El cambio climático, la contaminación y la carbono neutralidad llevan años de protagonismo en la agenda mundial. Y aunque nos han llevado a tomar cierta conciencia, han invisibilizado el mayor problema que acecha a nuestro planeta: la pérdida de biodiversidad y del equilibrio natural que hemos pagado como el costo de un desarrollo ilimitado.
Porque el pensamiento económico tradicional tiene graves defectos y debe reformarse si se quiere evitar un desastre ambiental. Y con la misma fuerza que hacemos esa afirmación, hemos empujado el esperanzador enfoque del documento “Economía de la Biodiversidad”, de Partha Dasgupta, para incorporar ese costo, hasta ahora ignorado, en las decisiones económicas del país.
Sin la naturaleza no podríamos existir. Sin los ciclos ambientales que refrescan el aire, purifican el agua, transforman los productos de desecho en nutrientes y mantienen las temperaturas adecuadas para la supervivencia, no podríamos soñar con un futuro. No vivirían los campos sin la polinización de los insectos, las comunidades sin la purificación de agua de los humedales, las ciudades sin las áreas verdes que capturan el CO{-2}. ¿Por qué, siendo básicos para nuestra existencia, no valorizamos su pérdida a la hora de evaluar, por ejemplo, las inversiones? ¿Por qué, si son el sustento de nuestros sistemas productivos, han estado siempre fuera de sus cálculos?
Es urgente mirar al medio ambiente —cuyo desmedro además aumenta la desigualdad— como parte de la estructura de la economía.
Esta historia partió, en Chile, en febrero de 2020. El Consejo Nacional de Ciencia, Tecnología, Conocimiento e Innovación para el Desarrollo —asesor permanente de la Presidencia— se encontraba revisando insumos para construir la futura Estrategia Nacional de ese sector. Su consejera y ecóloga, Bárbara Saavedra, pidió detenerse en un documento que se estaba redactando en el Reino Unido: el futuro Reporte “Economía de la Biodiversidad”, que pronto publicaría un primer avance de resultados.

▶ [Objetivo indicado 1]: Resume en forma de lista el párrafo del texto sobre la biodiversidad que comienza con «Esta historia partió» y conserva sus datos principales.

▶ [Filas sobre dónde aparecen los objetivos]:
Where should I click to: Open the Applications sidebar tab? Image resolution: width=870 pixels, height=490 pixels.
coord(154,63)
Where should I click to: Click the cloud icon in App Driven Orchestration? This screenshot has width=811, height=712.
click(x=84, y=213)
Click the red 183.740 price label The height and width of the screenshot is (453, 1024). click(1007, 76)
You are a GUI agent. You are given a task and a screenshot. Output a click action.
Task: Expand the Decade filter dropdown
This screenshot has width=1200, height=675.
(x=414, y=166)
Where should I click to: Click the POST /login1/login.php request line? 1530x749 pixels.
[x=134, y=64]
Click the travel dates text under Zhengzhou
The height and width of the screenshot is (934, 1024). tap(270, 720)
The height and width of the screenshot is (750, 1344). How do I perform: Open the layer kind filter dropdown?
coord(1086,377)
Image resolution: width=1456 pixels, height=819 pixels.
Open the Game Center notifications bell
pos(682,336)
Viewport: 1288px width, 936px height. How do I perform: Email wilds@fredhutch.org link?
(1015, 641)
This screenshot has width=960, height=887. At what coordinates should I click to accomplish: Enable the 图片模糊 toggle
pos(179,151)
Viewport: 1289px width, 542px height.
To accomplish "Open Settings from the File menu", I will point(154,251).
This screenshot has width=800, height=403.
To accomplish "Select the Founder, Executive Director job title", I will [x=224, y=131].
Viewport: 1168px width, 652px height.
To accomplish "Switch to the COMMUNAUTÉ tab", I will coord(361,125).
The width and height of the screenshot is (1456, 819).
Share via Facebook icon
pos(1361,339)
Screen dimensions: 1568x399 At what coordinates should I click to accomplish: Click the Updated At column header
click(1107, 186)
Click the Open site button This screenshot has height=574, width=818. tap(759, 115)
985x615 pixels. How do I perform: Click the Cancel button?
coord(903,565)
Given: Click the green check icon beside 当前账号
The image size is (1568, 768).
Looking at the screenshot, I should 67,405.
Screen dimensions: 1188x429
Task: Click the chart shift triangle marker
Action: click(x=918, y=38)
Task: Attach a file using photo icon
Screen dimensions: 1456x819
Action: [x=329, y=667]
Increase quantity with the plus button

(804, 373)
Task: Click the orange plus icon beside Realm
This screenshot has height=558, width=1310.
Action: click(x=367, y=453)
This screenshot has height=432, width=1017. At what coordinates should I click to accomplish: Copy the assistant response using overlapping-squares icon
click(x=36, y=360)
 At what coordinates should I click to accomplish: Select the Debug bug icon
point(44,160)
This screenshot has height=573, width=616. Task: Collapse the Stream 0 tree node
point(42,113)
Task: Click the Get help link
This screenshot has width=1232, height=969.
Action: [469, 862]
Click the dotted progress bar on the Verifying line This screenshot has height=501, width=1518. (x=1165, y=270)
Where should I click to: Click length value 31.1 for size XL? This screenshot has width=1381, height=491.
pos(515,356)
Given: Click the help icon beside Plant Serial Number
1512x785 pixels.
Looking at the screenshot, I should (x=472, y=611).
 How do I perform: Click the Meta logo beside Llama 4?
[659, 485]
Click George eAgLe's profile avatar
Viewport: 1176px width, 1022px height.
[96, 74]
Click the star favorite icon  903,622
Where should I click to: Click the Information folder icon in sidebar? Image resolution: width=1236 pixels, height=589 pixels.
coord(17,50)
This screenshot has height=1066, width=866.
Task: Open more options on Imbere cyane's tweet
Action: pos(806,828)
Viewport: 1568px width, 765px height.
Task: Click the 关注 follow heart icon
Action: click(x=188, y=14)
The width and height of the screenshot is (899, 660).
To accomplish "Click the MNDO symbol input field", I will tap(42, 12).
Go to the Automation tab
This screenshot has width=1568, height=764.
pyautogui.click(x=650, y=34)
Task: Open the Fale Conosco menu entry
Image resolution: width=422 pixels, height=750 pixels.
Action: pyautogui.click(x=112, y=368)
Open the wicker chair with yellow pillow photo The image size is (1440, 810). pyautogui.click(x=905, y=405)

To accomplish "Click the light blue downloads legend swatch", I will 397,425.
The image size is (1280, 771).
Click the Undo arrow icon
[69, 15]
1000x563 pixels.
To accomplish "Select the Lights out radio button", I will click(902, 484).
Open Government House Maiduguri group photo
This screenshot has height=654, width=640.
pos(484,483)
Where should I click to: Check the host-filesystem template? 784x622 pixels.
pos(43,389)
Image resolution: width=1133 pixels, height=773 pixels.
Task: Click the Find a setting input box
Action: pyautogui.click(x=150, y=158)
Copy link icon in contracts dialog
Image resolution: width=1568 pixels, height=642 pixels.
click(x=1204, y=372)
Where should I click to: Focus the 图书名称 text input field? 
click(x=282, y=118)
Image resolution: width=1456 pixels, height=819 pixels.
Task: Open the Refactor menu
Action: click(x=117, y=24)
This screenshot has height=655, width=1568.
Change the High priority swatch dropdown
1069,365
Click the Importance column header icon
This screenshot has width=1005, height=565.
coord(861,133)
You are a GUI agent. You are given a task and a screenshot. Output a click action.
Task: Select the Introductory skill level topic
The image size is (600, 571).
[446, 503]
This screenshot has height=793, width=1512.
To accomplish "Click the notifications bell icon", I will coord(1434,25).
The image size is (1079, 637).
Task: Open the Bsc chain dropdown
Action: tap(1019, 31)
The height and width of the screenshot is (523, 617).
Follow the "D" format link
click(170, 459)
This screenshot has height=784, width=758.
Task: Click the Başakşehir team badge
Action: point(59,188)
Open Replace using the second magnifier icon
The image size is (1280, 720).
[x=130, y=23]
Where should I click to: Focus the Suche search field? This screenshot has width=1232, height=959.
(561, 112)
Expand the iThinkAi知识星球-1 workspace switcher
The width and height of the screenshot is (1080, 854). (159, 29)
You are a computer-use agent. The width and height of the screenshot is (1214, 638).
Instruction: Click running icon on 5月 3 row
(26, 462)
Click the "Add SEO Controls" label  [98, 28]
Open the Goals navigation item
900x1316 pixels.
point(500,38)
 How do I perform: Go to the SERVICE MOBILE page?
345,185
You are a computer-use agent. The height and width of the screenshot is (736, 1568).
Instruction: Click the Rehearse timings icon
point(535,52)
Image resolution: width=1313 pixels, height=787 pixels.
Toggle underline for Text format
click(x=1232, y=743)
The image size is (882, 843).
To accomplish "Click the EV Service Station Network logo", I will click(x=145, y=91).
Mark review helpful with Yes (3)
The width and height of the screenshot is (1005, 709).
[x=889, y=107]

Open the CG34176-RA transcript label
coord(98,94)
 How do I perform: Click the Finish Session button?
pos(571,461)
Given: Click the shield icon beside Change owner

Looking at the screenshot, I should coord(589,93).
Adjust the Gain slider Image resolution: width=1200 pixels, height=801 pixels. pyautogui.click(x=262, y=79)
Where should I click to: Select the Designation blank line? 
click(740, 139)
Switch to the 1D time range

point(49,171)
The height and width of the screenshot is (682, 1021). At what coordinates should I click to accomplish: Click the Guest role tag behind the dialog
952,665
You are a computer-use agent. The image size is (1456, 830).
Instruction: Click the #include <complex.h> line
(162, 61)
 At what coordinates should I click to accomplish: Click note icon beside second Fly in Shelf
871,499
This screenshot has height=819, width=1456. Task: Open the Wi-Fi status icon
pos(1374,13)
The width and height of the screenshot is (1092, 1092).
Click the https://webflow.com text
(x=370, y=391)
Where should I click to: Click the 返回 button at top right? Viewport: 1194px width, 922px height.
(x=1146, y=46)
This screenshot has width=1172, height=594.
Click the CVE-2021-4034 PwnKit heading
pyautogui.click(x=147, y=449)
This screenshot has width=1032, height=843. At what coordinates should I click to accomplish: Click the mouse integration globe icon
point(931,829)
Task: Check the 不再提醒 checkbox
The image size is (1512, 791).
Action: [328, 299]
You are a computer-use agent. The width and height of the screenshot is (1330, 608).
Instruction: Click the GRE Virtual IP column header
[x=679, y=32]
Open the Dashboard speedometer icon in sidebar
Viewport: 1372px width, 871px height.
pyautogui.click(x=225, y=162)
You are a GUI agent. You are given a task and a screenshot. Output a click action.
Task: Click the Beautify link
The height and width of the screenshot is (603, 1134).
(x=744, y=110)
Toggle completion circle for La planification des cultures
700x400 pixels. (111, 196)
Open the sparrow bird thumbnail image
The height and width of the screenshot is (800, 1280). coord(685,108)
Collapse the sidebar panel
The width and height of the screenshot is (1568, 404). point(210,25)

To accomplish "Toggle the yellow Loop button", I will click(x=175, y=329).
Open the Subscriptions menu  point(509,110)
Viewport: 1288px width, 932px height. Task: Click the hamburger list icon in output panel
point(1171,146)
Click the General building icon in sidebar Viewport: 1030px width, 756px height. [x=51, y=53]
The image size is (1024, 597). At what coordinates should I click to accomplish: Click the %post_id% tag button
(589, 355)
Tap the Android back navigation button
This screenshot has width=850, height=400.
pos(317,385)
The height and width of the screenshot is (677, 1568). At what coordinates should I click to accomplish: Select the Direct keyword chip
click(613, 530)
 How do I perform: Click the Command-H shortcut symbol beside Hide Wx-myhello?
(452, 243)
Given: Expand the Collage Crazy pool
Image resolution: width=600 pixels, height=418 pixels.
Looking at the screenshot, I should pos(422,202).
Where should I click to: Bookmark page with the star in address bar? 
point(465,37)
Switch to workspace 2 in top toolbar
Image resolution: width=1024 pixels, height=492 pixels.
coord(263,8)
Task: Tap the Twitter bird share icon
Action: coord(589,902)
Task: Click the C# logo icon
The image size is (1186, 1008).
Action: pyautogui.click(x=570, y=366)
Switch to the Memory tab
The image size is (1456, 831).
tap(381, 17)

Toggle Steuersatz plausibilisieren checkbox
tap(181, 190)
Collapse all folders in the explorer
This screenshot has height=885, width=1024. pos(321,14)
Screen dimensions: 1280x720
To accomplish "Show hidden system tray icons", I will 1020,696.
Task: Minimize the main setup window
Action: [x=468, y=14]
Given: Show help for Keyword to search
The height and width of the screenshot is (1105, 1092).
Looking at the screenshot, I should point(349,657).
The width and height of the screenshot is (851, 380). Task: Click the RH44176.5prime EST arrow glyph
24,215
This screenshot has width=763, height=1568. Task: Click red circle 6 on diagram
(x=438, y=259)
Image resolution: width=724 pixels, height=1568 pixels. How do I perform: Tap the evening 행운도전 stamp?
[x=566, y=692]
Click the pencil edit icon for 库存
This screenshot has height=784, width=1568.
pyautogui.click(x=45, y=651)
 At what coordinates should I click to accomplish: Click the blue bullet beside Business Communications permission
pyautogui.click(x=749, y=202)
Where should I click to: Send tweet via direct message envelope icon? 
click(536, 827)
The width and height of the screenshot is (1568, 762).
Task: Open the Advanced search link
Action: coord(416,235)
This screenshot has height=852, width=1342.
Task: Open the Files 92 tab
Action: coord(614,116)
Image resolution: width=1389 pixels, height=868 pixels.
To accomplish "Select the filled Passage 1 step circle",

▶ [Objetivo indicado 2]: Por favor, reproduce tal cual las líneas del listado: empieza en su primera línea y detente después de la línea que contiene "Click the red", ambas incluidas.

▶ [Respuesta 1]:
- La historia comenzó en Chile en febrero de 2020.
- El Consejo Nacional de Ciencia, Tecnología, Conocimiento e Innovación para el Desarrollo, asesor permanente de la Presidencia, revisaba insumos para la futura Estrategia Nacional de ese sector.
- Su consejera y ecóloga, Bárbara Saavedra, pidió detenerse en un documento que se redactaba en el Reino Unido.
- Ese documento era el futuro Reporte «Economía de la Biodiversidad», que pronto publicaría un primer avance de resultados.

▶ [Respuesta 2]:
Where should I click to: Open the Applications sidebar tab? Image resolution: width=870 pixels, height=490 pixels.
coord(154,63)
Where should I click to: Click the cloud icon in App Driven Orchestration? This screenshot has width=811, height=712.
click(x=84, y=213)
Click the red 183.740 price label The height and width of the screenshot is (453, 1024). click(1007, 76)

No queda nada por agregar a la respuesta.